TEKSTFRAGMENT —
--------------------------------
Lando Norris heeft laten weten dat hij nog niet volledig het juiste gevoel heeft met de McLaren MCL39. Hoewel hij het seizoen begon met een overwinning in Australië, blijft teamgenoot Oscar Piastri hem sinds die race structureel voor.
Piastri won drie van de vier daaropvolgende Grands Prix en heeft daarmee een voorsprong van tien punten opgebouwd.
“Er zijn bepaalde dingen die me niet het gevoel geven dat ik nodig heb. En dat zijn net de dingen die me in staat stellen om op mijn hoogste niveau te rijden,” aldus Norris tijdens de persconferentie in Miami.
Volgens Norris gaat het om minimale details die op het hoogste niveau het verschil maken tussen een polepositie en een vierde startplek.
Hij wijst erop dat hij niet plotseling de controle over de auto kwijt is, maar dat de fijngevoeligheid in bepaalde omstandigheden ontbreekt.
Verschillende reacties op hetzelfde DNA
McLaren heeft bevestigd dat de MCL39 op enkele punten anders aanvoelt dan zijn voorganger. Voor Oscar Piastri lijkt dat eerder een voordeel dan een obstakel.
Hij heeft zich snel aangepast aan de karakteristieken van de nieuwe auto, terwijl Norris worstelt om het vertrouwen van eind 2024 te hervinden.
“Misschien kan hij zich van nature makkelijker aanpassen. En ik denk ook dat het onze taak als coureurs is om dat te doen,” erkende Norris.
Tegelijkertijd benadrukt hij dat het team ook de verantwoordelijkheid draagt om de auto zó af te stellen dat een coureur het maximale eruit kan halen.
De balans tussen coureur en auto is momenteel voor Piastri beter dan voor Norris, wat in de resultaten duidelijk naar voren komt.
Norris wil zich niet verliezen in speculaties over de prestaties van zijn teamgenoot. Hij richt zich op het verbeteren van zijn eigen prestaties en ziet geen waarde in het zoeken naar verklaringen waarom Piastri op dit moment sneller is.
“Het is niet aan mij om te achterhalen of het beter past bij Oscar, of dat hij het gewoon beter doet. Daar wil ik geen tijd aan verspillen,” aldus Norris.
Zijn focus ligt op het verbeteren van zijn prestaties in cruciale sessies, met name in Q3. In eerdere kwalificatiesessies (Q1 en Q2) was hij vaak sneller, maar in de beslissende rondes valt het resultaat tegen.
Problemen waren niet zichtbaar in de voorbereiding
De zorgen van Norris kwamen pas aan het licht tijdens de eerste races van het seizoen. In de simulator had hij geen aanwijzingen dat de auto hem dit gevoel zou geven.
Op sommige circuits voelt het beter dan op andere, maar nergens is het consistent.
“Er was niets dat er echt uitsprong. We wisten dat de auto sneller zou zijn, maar hoe hij zich op het asfalt gedraagt, merk je pas tijdens het rijden,” legde Norris uit.
--------------------------------
GEGEVENSGEDEELTE —

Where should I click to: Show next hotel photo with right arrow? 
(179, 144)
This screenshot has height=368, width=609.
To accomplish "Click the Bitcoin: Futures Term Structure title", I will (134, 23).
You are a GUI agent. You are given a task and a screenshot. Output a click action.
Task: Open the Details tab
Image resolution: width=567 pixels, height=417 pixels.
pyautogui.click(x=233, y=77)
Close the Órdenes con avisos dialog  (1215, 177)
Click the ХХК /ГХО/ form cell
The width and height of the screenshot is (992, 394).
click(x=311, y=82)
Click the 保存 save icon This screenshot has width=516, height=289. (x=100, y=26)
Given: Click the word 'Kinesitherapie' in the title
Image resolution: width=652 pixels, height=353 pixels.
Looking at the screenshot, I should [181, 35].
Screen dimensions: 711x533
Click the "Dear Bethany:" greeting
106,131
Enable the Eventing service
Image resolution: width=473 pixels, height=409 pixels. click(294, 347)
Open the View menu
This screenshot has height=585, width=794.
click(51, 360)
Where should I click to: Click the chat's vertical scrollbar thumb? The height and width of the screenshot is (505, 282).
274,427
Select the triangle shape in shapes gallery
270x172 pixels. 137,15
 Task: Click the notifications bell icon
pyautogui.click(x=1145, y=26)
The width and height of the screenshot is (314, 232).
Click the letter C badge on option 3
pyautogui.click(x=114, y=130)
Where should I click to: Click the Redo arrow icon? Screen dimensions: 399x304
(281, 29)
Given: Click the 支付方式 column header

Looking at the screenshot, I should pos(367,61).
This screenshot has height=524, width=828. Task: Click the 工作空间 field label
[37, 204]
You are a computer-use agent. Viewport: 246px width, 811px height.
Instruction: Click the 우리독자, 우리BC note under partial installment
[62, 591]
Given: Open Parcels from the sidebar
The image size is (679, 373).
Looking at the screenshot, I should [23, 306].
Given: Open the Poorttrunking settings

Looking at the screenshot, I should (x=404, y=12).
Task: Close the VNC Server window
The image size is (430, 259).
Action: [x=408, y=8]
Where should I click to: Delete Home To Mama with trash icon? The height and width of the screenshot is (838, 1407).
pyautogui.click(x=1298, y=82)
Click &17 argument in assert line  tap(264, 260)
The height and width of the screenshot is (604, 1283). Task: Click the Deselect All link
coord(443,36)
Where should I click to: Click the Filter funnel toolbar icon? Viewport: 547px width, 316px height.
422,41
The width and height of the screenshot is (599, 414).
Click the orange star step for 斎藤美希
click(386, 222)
--------------------------------
UIT TE VOEREN OPDRACHTEN —
A – Geef uit het artikel over Lando Norris het deel terug dat opent met de woorden "De balans tussen" en sluit met "moment sneller is.".
B – Kloppen deze uitspraken volgens het artikel over Lando Norris? Antwoord telkens met ja of nee en citeer de woorden uit het artikel die de doorslag geven. (i) Piastri won drie van de vier Grands Prix na de race in Australië. (ii) In de simulator merkte Norris al dat de auto hem niet het juiste gevoel zou geven. (iii) Norris zegt dat hij plotseling de controle over de auto kwijt is.
De regels heb je hiervoor niet nodig.

ANTWOORDEN PER OPDRACHT —
A –
De balans tussen coureur en auto is momenteel voor Piastri beter dan voor Norris, wat in de resultaten duidelijk naar voren komt.
Norris wil zich niet verliezen in speculaties over de prestaties van zijn teamgenoot. Hij richt zich op het verbeteren van zijn eigen prestaties en ziet geen waarde in het zoeken naar verklaringen waarom Piastri op dit moment sneller is.

B –
(i) Ja: "Piastri won drie van de vier daaropvolgende Grands Prix"
(ii) Nee: "In de simulator had hij geen aanwijzingen dat de auto hem dit gevoel zou geven."
(iii) Nee: "hij niet plotseling de controle over de auto kwijt is"